- _Set of tasks_
1: Decide whether each statement below agrees with the article on Hampton, Arkansas. Answer yes or no for (a), (b), and (c), and quote the words of the article that decide each one.
(a) Hampton is the county seat of Calhoun County.
(b) U.S. Route 167 leads from Hampton to Camden.
(c) Part of the town's total area is water.
2: Rewrite as a bulleted list the paragraph of the article on Hampton, Arkansas that begins "There were 619 households, out of which". Keep all of its figures.
3: Extend the article on Hampton, Arkansas, starting right after its final sentence.

- _Excerpted text_
§
Hampton is a town in Calhoun County, Arkansas, United States. The population was 1,181 according to the 2020 United States census. The town is the county seat of Calhoun County.

Hampton is part of the Camden Micropolitan Statistical Area.

==Geography==
Hampton is located east of the center of Calhoun County. U.S. Routes 278 and 167 intersect in the town. US 278 leads west 23 mi to Camden and east 26 mi to Warren, while US 167 leads north 21 mi to Fordyce and south 27 mi to El Dorado.

According to the United States Census Bureau, the town has a total area of 7.8 km2, all land.

==Demographics==

Historical population
| Census | Pop. | Note | %± |
| 1860 | 166 |  | — |
| 1870 | 138 |  | −16.9% |
| 1880 | 150 |  | 8.7% |
| 1890 | 406 |  | 170.7% |
| 1910 | 353 |  | — |
| 1920 | 271 |  | −23.2% |
| 1930 | 669 |  | 146.9% |
| 1940 | 686 |  | 2.5% |
| 1950 | 838 |  | 22.2% |
| 1960 | 1,011 |  | 20.6% |
| 1970 | 1,252 |  | 23.8% |
| 1980 | 1,627 |  | 30.0% |
| 1990 | 1,562 |  | −4.0% |
| 2000 | 1,579 |  | 1.1% |
| 2010 | 1,324 |  | −16.1% |
| 2020 | 1,181 |  | −10.8% |
| 2025 (est.) | 1,145 | Decrease | −3.0% |
U.S. Decennial Census

===2020 census===

Hampton racial composition
| Race | Num. | Perc. |
|---|---|---|
| White (non-Hispanic) | 724 | 61.3% |
| Black or African American (non-Hispanic) | 350 | 29.64% |
| Asian | 1 | 0.08% |
| Pacific Islander | 1 | 0.08% |
| Other/Mixed | 59 | 5.0% |
| Hispanic or Latino | 46 | 3.9% |

As of the 2020 United States census, there were 1,181 people, 619 households, and 390 families residing in the town.

===2000 census===
As of the census of 2000, there were 1,579 people, 619 households, and 402 families residing in the town. The population density was 522.4 PD/sqmi. There were 699 housing units at an average density of 231.2 /sqmi. The racial makeup of the town was 66.18% White, 32.05% Black or African American, 0.06% Native American, 1.08% from other races, and 0.63% from two or more races. 1.39% of the population were Hispanic or Latino of any race.

There were 619 households, out of which 30.5% had children under the age of 18 living with them, 44.3% were married couples living together, 17.6% had a female householder with no husband present, and 34.9% were non-families. 32.8% of all households were made up of individuals, and 13.9% had someone living alone who was 65 years of age or older. The average household size was 2.36 and the average family size was 2.99.
§
- _Dataset entries_
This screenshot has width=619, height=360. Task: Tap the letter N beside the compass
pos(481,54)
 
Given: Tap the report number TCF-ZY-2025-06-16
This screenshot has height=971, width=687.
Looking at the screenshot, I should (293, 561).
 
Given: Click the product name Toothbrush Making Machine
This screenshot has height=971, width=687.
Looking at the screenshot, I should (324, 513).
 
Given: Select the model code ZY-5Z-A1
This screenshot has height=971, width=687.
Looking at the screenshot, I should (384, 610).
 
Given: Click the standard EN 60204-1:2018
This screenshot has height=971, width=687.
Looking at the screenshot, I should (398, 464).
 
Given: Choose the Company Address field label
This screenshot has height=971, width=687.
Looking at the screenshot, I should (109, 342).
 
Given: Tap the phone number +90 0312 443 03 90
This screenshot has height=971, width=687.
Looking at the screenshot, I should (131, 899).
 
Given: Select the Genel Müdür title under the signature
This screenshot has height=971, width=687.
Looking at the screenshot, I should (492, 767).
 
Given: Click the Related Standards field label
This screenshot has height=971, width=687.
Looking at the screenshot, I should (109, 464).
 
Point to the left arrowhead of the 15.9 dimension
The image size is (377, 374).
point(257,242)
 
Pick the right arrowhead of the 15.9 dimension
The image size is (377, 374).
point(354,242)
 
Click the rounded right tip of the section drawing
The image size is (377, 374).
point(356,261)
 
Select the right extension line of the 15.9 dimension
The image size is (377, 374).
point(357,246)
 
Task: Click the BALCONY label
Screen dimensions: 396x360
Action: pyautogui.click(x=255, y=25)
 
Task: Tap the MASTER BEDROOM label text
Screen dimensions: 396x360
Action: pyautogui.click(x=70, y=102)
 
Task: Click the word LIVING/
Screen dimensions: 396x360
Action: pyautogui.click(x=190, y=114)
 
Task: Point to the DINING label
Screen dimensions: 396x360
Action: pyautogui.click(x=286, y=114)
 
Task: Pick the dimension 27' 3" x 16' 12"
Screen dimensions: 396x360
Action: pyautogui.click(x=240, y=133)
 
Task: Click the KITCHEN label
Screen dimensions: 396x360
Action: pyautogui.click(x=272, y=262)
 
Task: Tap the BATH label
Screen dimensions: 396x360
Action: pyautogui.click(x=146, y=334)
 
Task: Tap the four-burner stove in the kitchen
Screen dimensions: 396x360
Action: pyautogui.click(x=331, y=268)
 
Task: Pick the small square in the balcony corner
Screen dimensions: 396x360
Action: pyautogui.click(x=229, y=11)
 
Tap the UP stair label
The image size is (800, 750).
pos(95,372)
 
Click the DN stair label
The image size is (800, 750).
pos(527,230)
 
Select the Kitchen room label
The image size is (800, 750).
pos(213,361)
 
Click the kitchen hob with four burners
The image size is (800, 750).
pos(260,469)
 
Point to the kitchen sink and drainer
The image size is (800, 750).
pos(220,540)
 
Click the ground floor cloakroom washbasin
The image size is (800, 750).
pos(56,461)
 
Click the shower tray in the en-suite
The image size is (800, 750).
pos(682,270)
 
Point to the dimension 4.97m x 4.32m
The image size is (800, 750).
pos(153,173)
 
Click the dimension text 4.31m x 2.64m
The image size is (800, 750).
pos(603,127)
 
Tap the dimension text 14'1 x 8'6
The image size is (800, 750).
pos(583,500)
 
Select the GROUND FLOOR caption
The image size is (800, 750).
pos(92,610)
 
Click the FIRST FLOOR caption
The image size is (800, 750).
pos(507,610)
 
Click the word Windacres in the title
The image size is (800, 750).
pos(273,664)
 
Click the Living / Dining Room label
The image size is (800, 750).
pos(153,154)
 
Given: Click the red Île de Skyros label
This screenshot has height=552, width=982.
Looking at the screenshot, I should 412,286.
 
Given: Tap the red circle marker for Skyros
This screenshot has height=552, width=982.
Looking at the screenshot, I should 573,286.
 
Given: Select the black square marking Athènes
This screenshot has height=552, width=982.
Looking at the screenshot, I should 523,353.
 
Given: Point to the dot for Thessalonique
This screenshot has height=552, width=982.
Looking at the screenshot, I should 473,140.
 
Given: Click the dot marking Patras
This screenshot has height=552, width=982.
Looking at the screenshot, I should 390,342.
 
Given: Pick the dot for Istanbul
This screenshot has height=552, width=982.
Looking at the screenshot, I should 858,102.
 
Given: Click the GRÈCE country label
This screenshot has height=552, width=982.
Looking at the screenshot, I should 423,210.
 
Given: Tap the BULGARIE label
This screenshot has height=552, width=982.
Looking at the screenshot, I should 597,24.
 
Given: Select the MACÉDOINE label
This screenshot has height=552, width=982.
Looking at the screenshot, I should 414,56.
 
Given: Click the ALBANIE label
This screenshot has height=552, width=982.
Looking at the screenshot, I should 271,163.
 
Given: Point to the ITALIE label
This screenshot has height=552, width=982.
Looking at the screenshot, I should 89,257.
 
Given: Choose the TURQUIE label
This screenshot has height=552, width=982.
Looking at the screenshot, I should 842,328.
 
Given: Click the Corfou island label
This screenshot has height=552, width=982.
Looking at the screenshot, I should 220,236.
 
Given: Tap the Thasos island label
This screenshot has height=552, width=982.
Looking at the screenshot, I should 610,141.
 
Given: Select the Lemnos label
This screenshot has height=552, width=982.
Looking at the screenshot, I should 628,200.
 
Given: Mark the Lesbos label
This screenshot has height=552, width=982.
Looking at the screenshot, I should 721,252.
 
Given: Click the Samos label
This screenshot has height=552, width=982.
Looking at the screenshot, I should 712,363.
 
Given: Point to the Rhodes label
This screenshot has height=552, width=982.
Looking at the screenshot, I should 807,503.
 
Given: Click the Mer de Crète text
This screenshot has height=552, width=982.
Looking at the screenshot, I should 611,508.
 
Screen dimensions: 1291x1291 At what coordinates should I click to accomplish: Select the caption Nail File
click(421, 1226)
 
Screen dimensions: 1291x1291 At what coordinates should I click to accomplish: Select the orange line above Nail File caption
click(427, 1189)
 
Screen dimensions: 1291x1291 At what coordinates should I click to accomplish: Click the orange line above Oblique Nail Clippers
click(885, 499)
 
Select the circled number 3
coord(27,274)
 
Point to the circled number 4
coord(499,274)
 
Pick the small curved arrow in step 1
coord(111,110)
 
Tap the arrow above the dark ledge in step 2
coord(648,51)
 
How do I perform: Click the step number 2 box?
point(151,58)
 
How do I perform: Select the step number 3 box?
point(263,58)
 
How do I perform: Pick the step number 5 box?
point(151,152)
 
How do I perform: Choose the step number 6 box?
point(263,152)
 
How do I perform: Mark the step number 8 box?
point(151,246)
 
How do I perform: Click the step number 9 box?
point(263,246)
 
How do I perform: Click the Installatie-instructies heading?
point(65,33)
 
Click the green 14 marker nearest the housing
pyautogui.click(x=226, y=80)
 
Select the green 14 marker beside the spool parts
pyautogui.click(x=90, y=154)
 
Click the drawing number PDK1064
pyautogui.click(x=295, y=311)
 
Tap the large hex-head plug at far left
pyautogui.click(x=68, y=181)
§
- _Answers to the exercises_
1:
(a) Yes. "The town is the county seat of Calhoun County."
(b) No. "US 278 leads west 23 mi to Camden" and "US 167 leads north 21 mi to Fordyce and south 27 mi to El Dorado."
(c) No. "the town has a total area of 7.8 km2, all land."

2:
- Households: 619
- With children under 18 living with them: 30.5%
- Married couples living together: 44.3%
- Female householder with no husband present: 17.6%
- Non-families: 34.9%
- Made up of individuals: 32.8%
- Someone living alone aged 65 or older: 13.9%
- Average household size: 2.36
- Average family size: 2.99

3:
In the town, the population was spread out, with 25.0% under the age of 18, 7.5% from 18 to 24, 25.0% from 25 to 44, 22.5% from 45 to 64, and 19.9% who were 65 years of age or older. The median age was 40 years. For every 100 females, there were 79.2 males. For every 100 females age 18 and over, there were 74.9 males.

The median income for a household in the town was $25,057, and the median income for a family was $29,948. Males had a median income of $29,375 versus $18,583 for females. The per capita income for the town was $15,489. About 19.7% of families and 22.9% of the population were below the poverty line, including 30.3% of those under age 18 and 20.7% of those age 65 or over.

==Education==
Public education is available via Hampton School District based in Hampton, with students graduating from Hampton High School. The school district encompasses 479.67 mi2 of land including all of Hampton and portions of several Calhoun County communities including Harrell, and Tinsman, and Locust Bayou.

==Transport==
Hampton is centered at the intersection of US routes 278 and 167. Arkansas Highway 274 also runs through Hampton in a U-formation, with the northern portion running concurrently with US 167 northwards while another end continues to the northeast towards Tinsman. Arkansas Highway 203 also starts in central Hampton and runs to the northwest.

A small airstrip is located immediately to the south of Hampton, though it does not hold an air traffic control tower. Air transport to Hampton's closest links are through Harrell Field in northeast Camden for general aviation and South Arkansas Regional Airport in western El Dorado for commercial service. The closest airport with over one million passengers per year is Clinton National Airport in Little Rock, and the closest airport with direct international flights is Memphis International Airport.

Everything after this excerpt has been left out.